Diagnostic errors are an underappreciated cause of medical error,10 and any intervention that has the potential to produce correct and timely medical diagnosis is worthy of serious consideration. Our recent analysis of diagnostic errors in Internal Medicine found that clinicians often stop thinking after arriving at a preliminary diagnosis that explains all the key findings, leading to context errors and ‘premature closure’, where further possibilities are not considered.11 These and other errors contribute to diagnoses that are wrong or delayed, causing substantial harm in the patients affected. Systems that help clinicians explore a more complete range of diagnostic possibilities could conceivably reduce these types of error.

Many different CDSSs have been developed over the years, and these typically matched the manually entered features of the case in question to a database of key findings abstracted from experts or the clinical literature.
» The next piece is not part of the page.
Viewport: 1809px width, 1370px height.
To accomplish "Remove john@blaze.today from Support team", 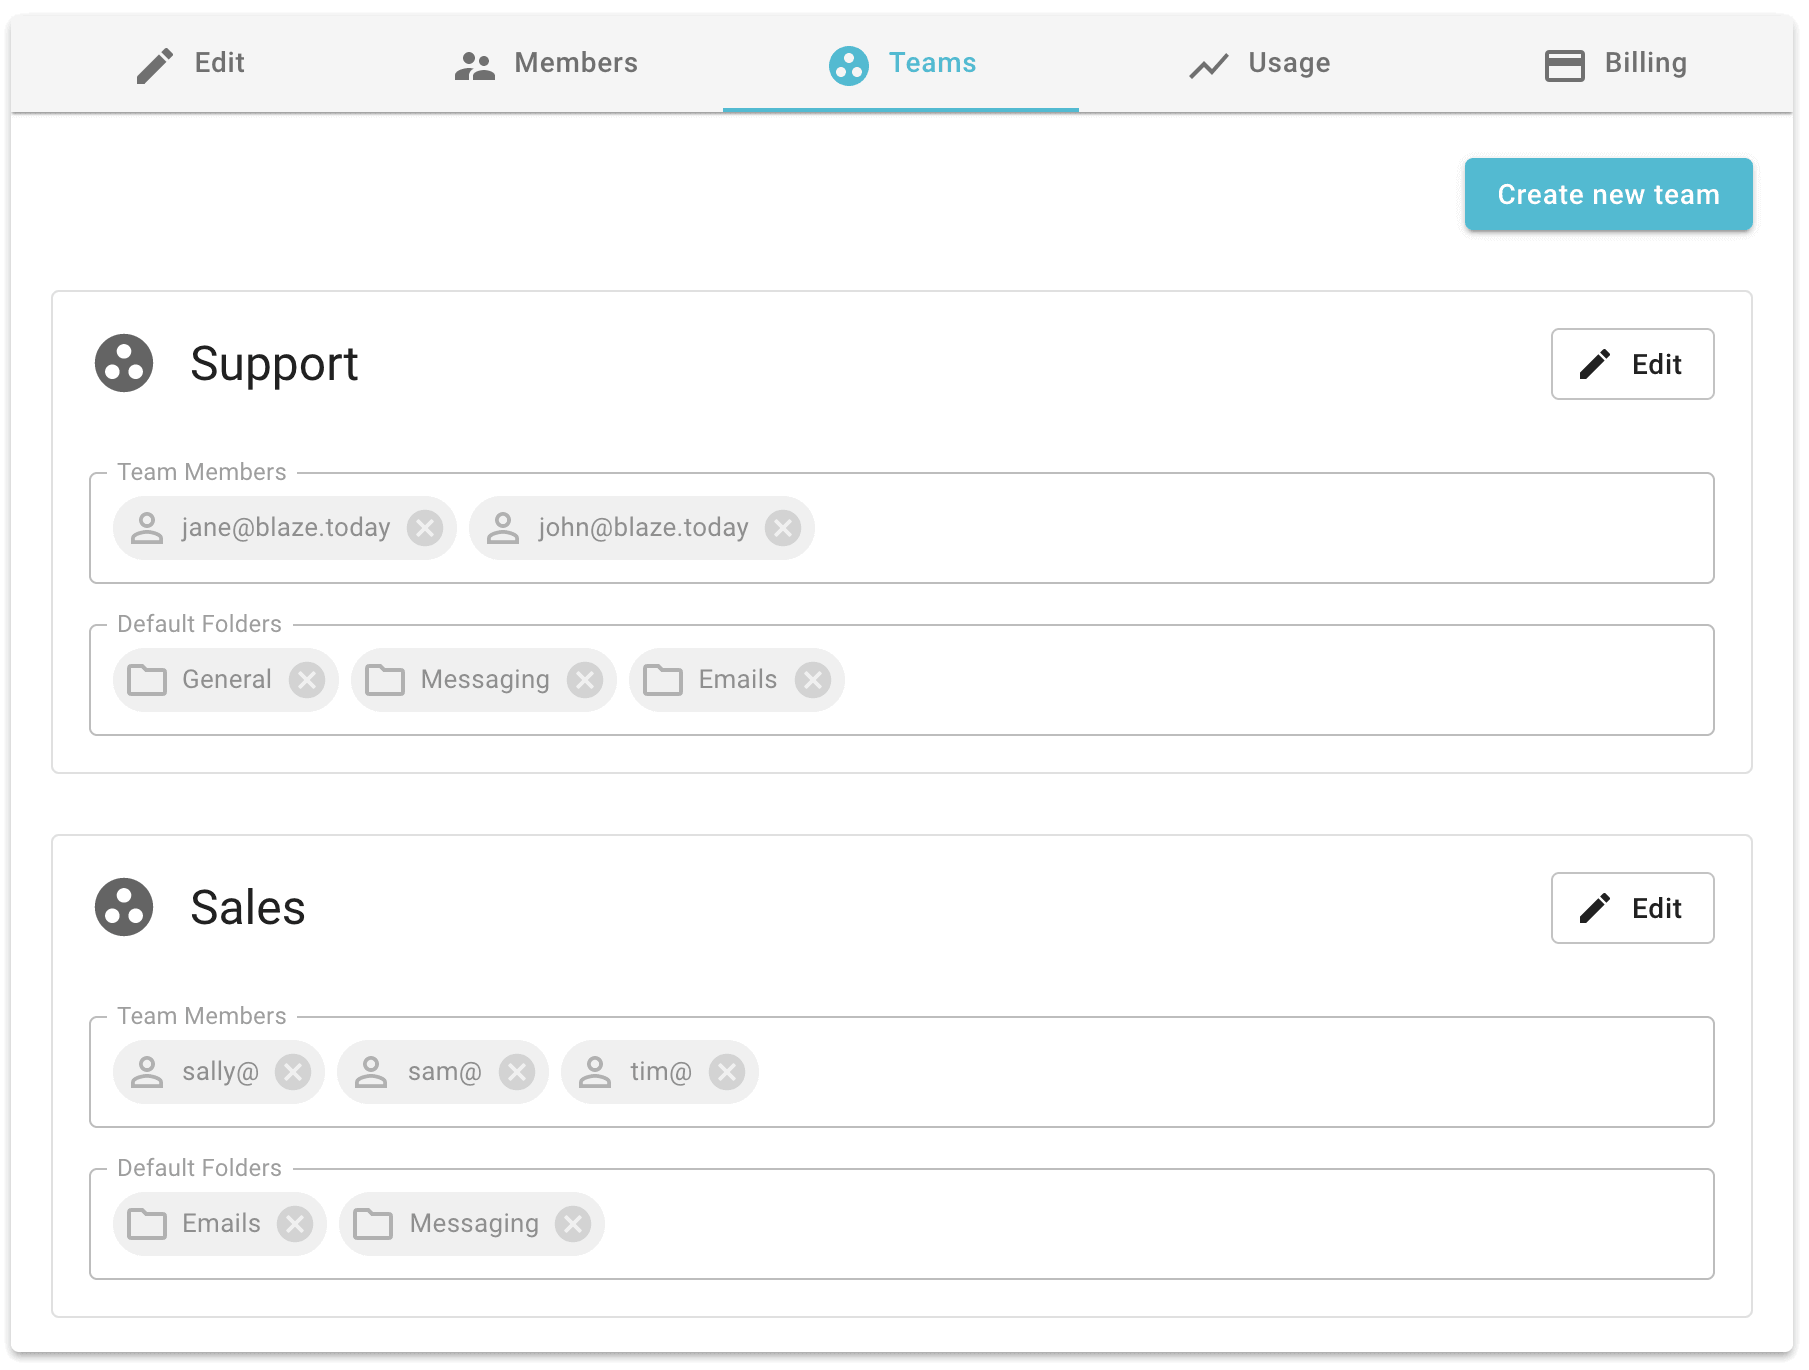I will [x=783, y=528].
The sensitivity of these systems was in the range of 50%–60%, and the time needed to access and query the database was often several minutes.3 More recently, the possibility of using Google to search for clinical diagnoses has been suggested. However, a formal evaluation of this approach on a subset of the same “Case Records” cases used in our study found a sensitivity of 58%,12 in the range of the first-generation CDSSs and unacceptably low for clinical use.
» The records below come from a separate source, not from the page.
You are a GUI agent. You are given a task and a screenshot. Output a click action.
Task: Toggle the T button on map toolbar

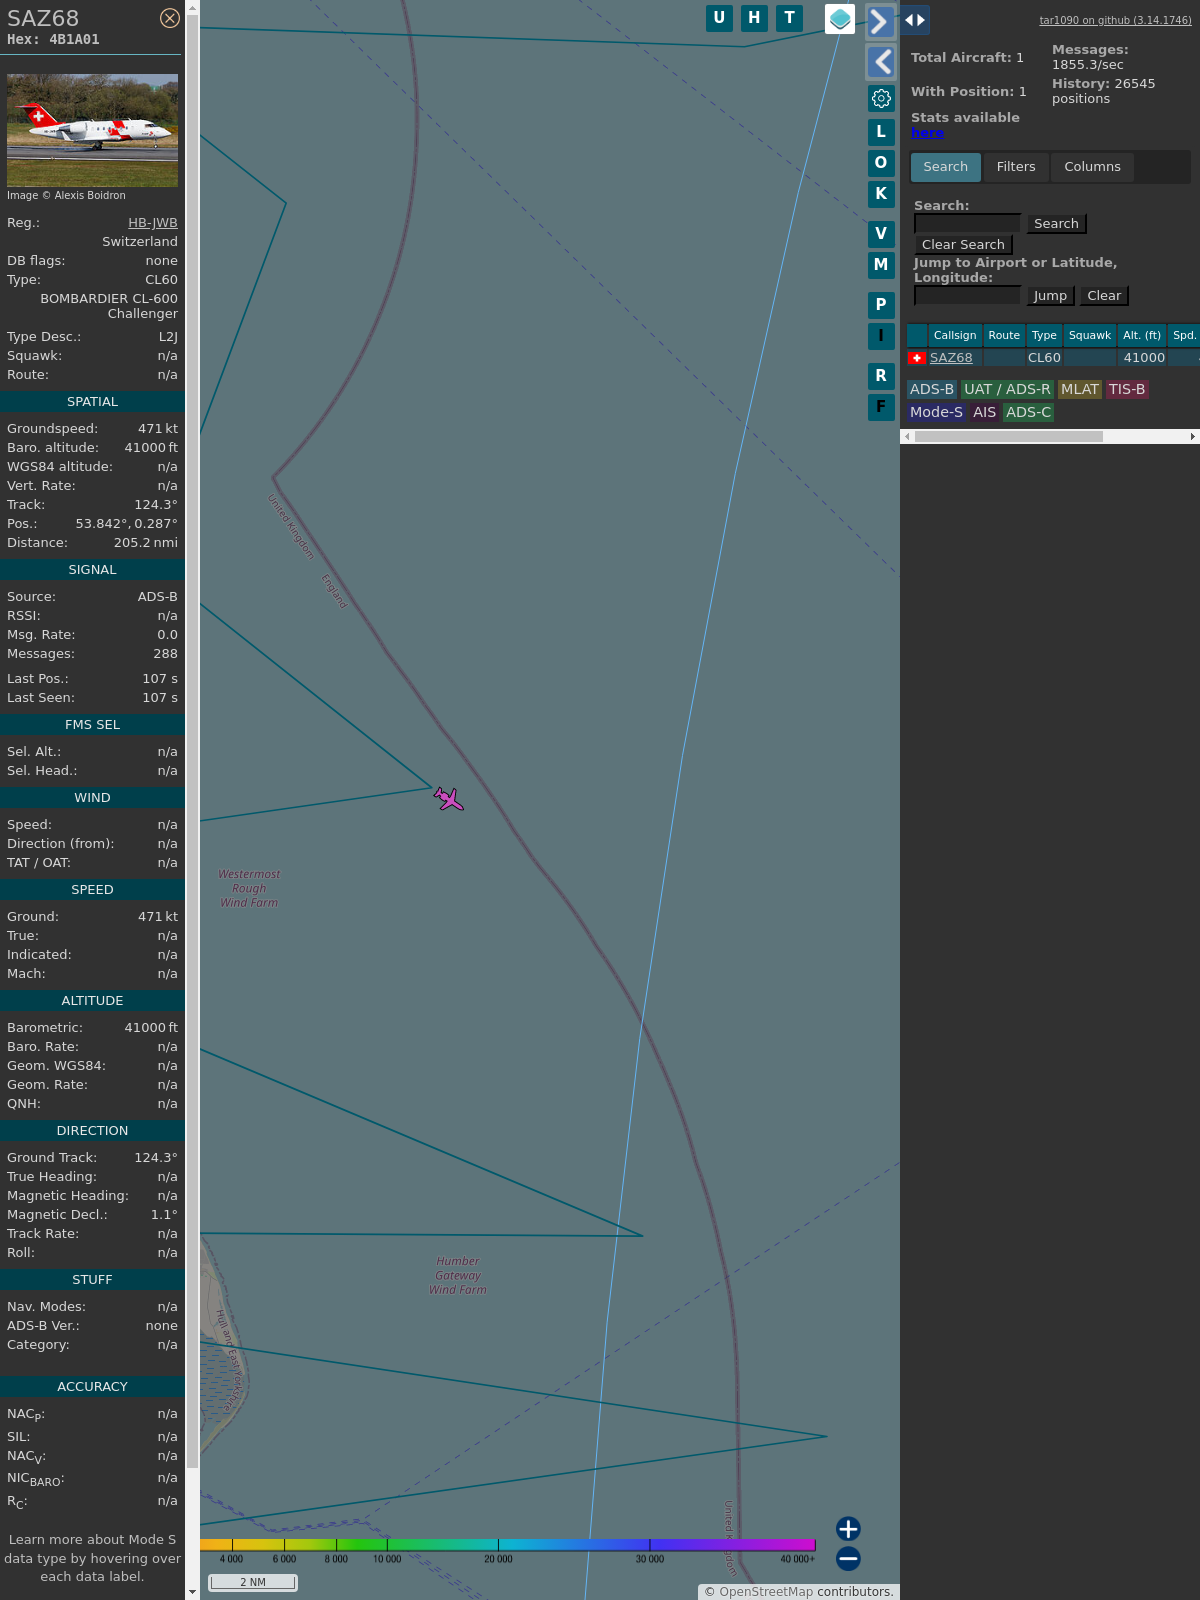pyautogui.click(x=789, y=18)
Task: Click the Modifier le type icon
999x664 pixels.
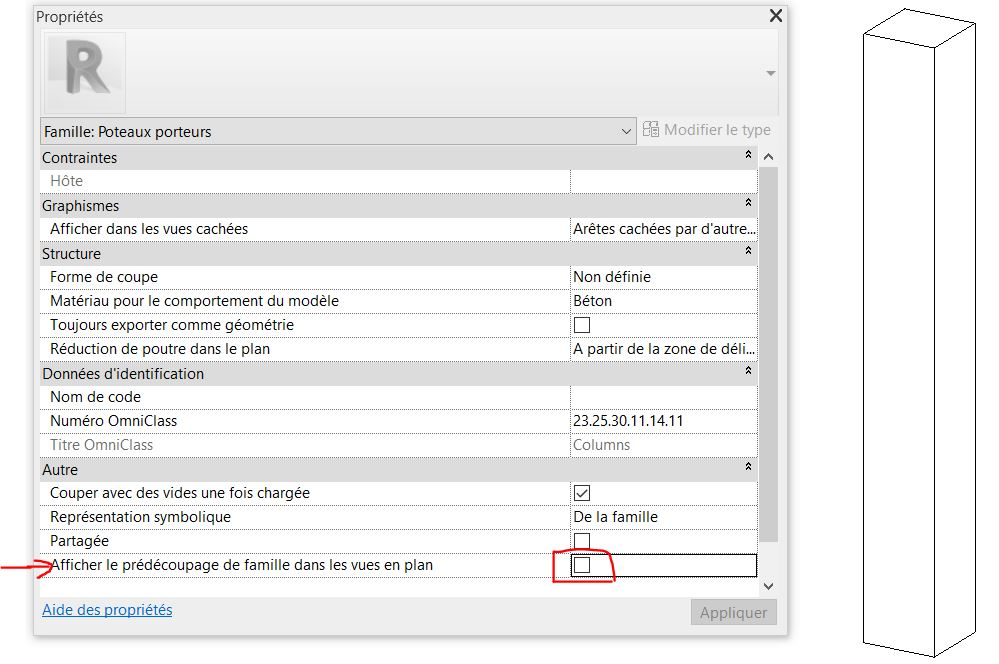Action: coord(651,130)
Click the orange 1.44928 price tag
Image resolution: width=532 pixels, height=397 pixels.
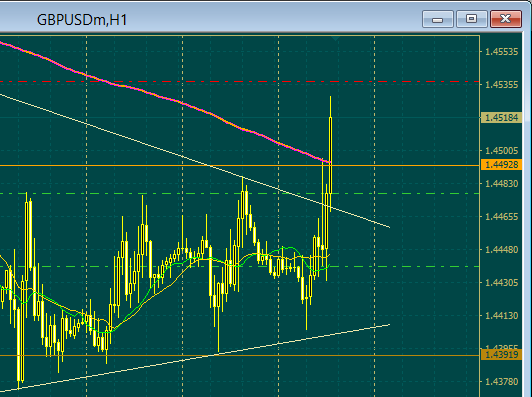pos(501,165)
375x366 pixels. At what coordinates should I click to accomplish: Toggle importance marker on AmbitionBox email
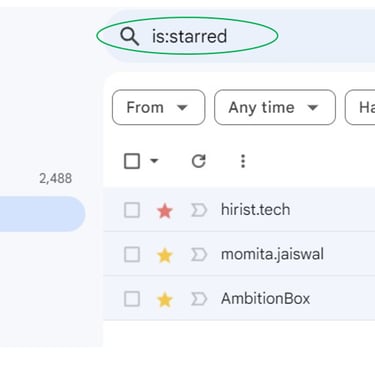pyautogui.click(x=199, y=299)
The findings of our study indicate that CDSS products have evolved substantially. Using the Isabel CDSS, we found that data entry takes under 1 minute, and the sensitivity in a series of highly complex cases approached 100% using entry of key findings. Entry of entire case histories using copy/paste functionality allowed even faster data entry but reduced sensitivity. The loss of sensitivity seemed primarily related to negative findings included in the pasted history and physical (e.g., “the patient denies chest pain”), which are treated as positive findings (chest pain) by the search algorithm.
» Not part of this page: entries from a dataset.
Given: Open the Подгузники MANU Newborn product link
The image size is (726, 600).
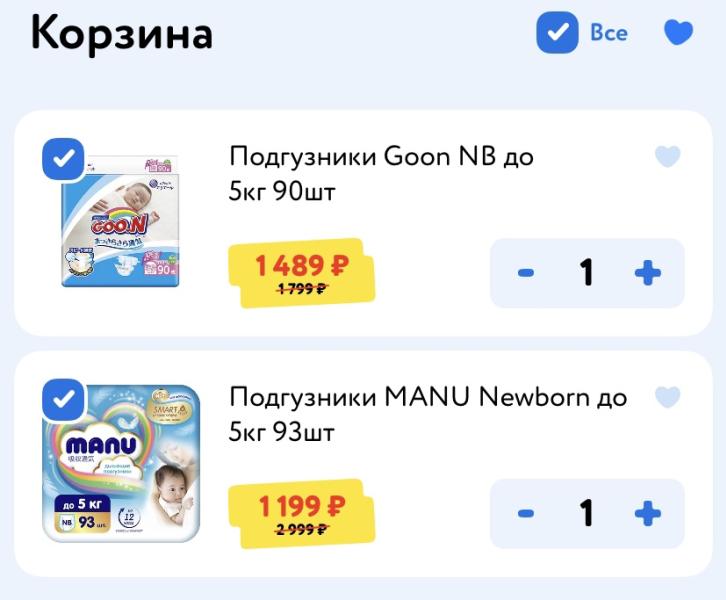Looking at the screenshot, I should point(428,413).
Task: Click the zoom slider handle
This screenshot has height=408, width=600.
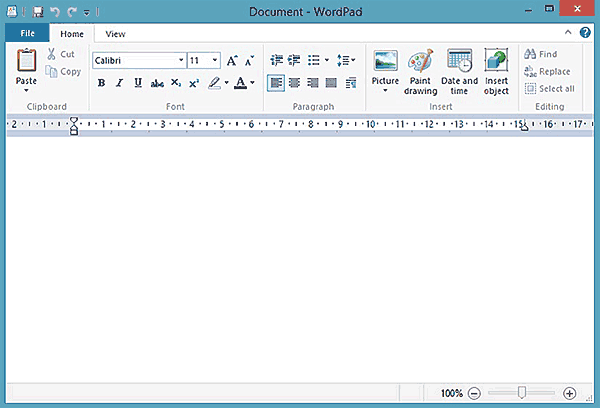Action: click(x=521, y=393)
There are several relevant limitations of this study that make it difficult to predict how Isabel might perform as a diagnostic aid in clinical practice. First, the results obtained here reflect the theoretical upper limit of performance, given that an investigator who was aware of the correct diagnosis entered the key findings. Further, clinicians in real life seldom have the wealth of reliable and organized information that is presented in the Case Records or the time needed to use a CDSS in every case. To the extent that Isabel functions as a ‘learned intermediary’,13 success in using the program will also clearly depend on the clinical expertise of the user and their facility in working with Isabel. A serious existential concern is whether presenting a clinician with dozens of diagnostic suggestions might be a distraction or lead to unnecessary testing. We have previously identified these trade-offs as an unavoidable cost of improving patient safety: The price of improving the odds of reaching a correct diagnosis is the extra time and resources consumed in using the CDSS and considering alternative diagnoses that might turn out to be irrelevant.14

In summary, the Isabel CDSS performed quickly and accurately in suggesting correct diagnoses for complex adult medicine cases. However, the test setting was artificial, and the CDSS should be evaluated in more natural environments for its potential to support clinical diagnosis and reduce the rate of diagnostic error in medicine.